1

I can manage to create a PDF/A-3 using Ghostscript's PDFA_def.ps file from a normal PDF, but similar to this answer for per-page embedded files, any non-PDF embedded attachments are stripped. I found a way to embed files in this SO post, but it generates a PDF that fails PDF/A-3 validation. veraPDF reports the following 4 errors:

The additional information provided for associated files as well as the usage requirements for associated files indicate the relationship between the embedded file and the PDF document or the part of the PDF document with which it is associated.
CosFileSpecification
isAssociatedFile == true

In order to enable identification of the relationship between the file specification dictionary and the content that is referring to it, a new (required) key has been defined and its presence (in the dictionary) is required.
CosFileSpecification
AFRelationship != null

The MIME type of an embedded file, or a subset of a file, shall be specified using the Subtype key of the file specification dictionary. If the MIME type is not known, the "application/octet-stream" shall be used.
EmbeddedFile
Subtype != null && /^[-\w+.]+/[-\w+.]+$/.test(Subtype)

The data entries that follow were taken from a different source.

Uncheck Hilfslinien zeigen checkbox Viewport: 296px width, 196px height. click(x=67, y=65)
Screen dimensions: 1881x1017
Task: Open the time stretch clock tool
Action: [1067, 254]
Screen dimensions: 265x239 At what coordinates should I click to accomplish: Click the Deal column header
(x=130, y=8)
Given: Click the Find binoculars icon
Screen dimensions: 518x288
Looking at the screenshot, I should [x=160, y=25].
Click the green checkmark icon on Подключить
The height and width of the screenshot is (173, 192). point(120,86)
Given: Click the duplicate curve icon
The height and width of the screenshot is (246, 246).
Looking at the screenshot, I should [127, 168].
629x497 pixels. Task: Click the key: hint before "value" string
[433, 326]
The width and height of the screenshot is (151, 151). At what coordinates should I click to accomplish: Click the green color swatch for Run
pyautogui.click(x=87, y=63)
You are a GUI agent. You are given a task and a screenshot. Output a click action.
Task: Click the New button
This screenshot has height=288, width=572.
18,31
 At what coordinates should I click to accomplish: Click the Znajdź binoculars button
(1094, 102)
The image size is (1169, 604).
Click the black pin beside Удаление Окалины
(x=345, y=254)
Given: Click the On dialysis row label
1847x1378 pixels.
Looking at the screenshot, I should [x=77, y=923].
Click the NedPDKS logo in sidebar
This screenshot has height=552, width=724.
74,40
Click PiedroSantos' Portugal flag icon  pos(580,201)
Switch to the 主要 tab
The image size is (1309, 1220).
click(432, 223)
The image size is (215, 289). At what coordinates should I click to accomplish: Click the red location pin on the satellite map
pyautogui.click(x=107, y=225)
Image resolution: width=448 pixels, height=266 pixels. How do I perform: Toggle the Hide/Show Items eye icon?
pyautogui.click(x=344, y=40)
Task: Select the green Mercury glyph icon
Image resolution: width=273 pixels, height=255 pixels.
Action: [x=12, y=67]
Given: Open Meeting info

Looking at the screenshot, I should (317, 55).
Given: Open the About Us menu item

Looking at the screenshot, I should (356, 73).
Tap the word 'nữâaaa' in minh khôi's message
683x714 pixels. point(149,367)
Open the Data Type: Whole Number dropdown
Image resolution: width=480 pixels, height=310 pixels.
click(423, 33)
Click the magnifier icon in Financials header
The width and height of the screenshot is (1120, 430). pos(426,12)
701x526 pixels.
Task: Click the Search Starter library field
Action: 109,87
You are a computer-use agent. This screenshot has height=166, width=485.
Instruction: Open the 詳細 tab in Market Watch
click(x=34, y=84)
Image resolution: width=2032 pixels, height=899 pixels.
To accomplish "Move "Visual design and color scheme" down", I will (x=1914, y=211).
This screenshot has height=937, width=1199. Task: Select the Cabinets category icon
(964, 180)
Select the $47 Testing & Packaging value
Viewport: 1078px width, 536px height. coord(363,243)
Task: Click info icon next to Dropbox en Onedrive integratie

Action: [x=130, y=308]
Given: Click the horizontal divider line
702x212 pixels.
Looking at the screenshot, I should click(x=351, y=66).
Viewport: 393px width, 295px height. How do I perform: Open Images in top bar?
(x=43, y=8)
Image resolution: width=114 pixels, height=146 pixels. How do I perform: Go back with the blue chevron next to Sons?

The file specification dictionary for an embedded file does not contain either F or EF key.
CosFileSpecification
EF_size == 0 || (F != null && UF != null)

How can I either avoid stripping or just re-attach embedded whole-document files to make a valid PDF/A-3B file via Ghostscript?

byteit101
  • 3,910
  • 2
  • 20
  • 29

1 Answers1

1

This requires modifications to the example PDFA_def.ps script. My answer is based on the Ghostscript 9.27 and the version packaged with Debian 10, found at /usr/share/ghostscript/9.27/lib/PDFA_def.ps or in the Ghostscript repository. You can use an updated version, it should function similarly. I will assume you have successfully edited the file to point to the correct path for the color profile (I will use ArgyllCMS's sRGB module)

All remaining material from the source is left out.